Regression to the mean, the idea that there is an average outcome that can be expected and that overtime individual outliers from the average will revert back toward that average, is a boring phenomenon on its own. If you think about it in the context of driving to work and counting your red lights, you can see why it is a rather boring idea. If you normally hit 5 red lights, and one day you manage to get to work with just a single red light, you probably expect that the following day you won’t have as much luck with the lights, and will probably have more red lights than than your lucky one red light commute. Conversely, if you have a day where you manage to hit every possible red light, you would probably expect to have better traffic luck the next day and be somewhere closer to your average. This is regression to the mean. Simply because you had only one red or managed to hit every red one day doesn’t cause the next day’s traffic light stoppage to be any different, but you know you will probably have a more average count of reds versus greens – no causal explanation involved, just random traffic light luck.
But for some reason this idea is both fascinating and hard to grasp in other areas, especially if we think that we have some control of the outcome. In Thinking Fast and Slow, Daniel Kahneman helps explain why it is so difficult in some settings for us to accept regression to the mean, what is otherwise a rather boring concept. He writes,
“Our mind is strongly biased toward causal explanations and does not deal well with mere statistics. When our attention is called to an event, associative memory will look for its cause – more precisely, activation will automatically spread to any cause that is already stored in memory. Causal explanations will be evoked when regression is detected, but they will be wrong because the truth is that regression to the mean has an explanation but does not have a cause.”

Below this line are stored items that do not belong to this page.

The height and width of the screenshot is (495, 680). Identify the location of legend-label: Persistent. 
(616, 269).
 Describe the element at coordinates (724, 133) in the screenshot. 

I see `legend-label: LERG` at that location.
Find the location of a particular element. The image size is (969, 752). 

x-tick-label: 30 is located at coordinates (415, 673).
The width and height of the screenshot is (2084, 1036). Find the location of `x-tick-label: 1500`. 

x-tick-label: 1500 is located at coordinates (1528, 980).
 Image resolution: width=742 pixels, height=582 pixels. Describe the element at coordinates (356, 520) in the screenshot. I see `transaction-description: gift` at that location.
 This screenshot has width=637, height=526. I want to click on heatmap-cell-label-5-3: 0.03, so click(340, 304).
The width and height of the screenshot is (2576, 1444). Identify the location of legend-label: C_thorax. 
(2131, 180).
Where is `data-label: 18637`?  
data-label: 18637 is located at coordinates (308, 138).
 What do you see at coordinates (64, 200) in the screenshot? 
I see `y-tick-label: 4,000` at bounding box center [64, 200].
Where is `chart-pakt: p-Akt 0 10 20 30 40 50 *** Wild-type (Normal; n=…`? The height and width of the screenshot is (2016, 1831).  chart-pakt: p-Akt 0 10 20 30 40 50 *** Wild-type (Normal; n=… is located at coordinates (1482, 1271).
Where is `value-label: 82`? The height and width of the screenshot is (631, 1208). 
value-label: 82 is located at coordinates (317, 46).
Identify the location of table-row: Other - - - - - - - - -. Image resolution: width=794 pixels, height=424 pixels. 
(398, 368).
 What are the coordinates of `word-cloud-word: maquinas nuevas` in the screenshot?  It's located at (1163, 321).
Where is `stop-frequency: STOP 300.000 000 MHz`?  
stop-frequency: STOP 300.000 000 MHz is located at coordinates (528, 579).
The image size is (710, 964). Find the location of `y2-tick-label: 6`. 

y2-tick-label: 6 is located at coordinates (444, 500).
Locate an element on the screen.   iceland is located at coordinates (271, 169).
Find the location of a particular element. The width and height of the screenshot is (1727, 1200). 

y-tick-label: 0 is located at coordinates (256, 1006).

Unless you truly believe that there is a god of traffic lights who rules over your morning commute, you probably don’t assign any causal mechanism to your luck with red lights. But when you are considering how well a professional golfer played on the second day of a tournament compared to the first day, or when you are considering whether intelligent women marry equally intelligent men, you are likely to have some causal idea that comes to mind. The golfer was more or less complacent on the second day – the highly intelligent women have to settle for less intelligent men because the highly intelligent men don’t want an intellectual equal. These are examples that Kahneman uses in the book and present plausible causal mechanisms, but as Kahneman shows, the more simple though boring answer is simply regression to the mean. A golfer who performs spectacularly on day one is likely to be less lucky on day two. A highly intelligent woman is likely to marry a man with intelligence closer to average just by statistical chance.
When regression to the mean violates our causal expectation it becomes an interesting and important concept. It reveals that our minds don’t simply observe an objective reality, they observe causal structures that fit with preexisting narratives. Our causal conclusions can be quite inaccurate, especially if they are influenced by biases and prejudices that are unwarranted. If we keep regression to the mean in mind, we might lose some of our exciting narratives, but our thinking will be more sound, and our judgments more clear.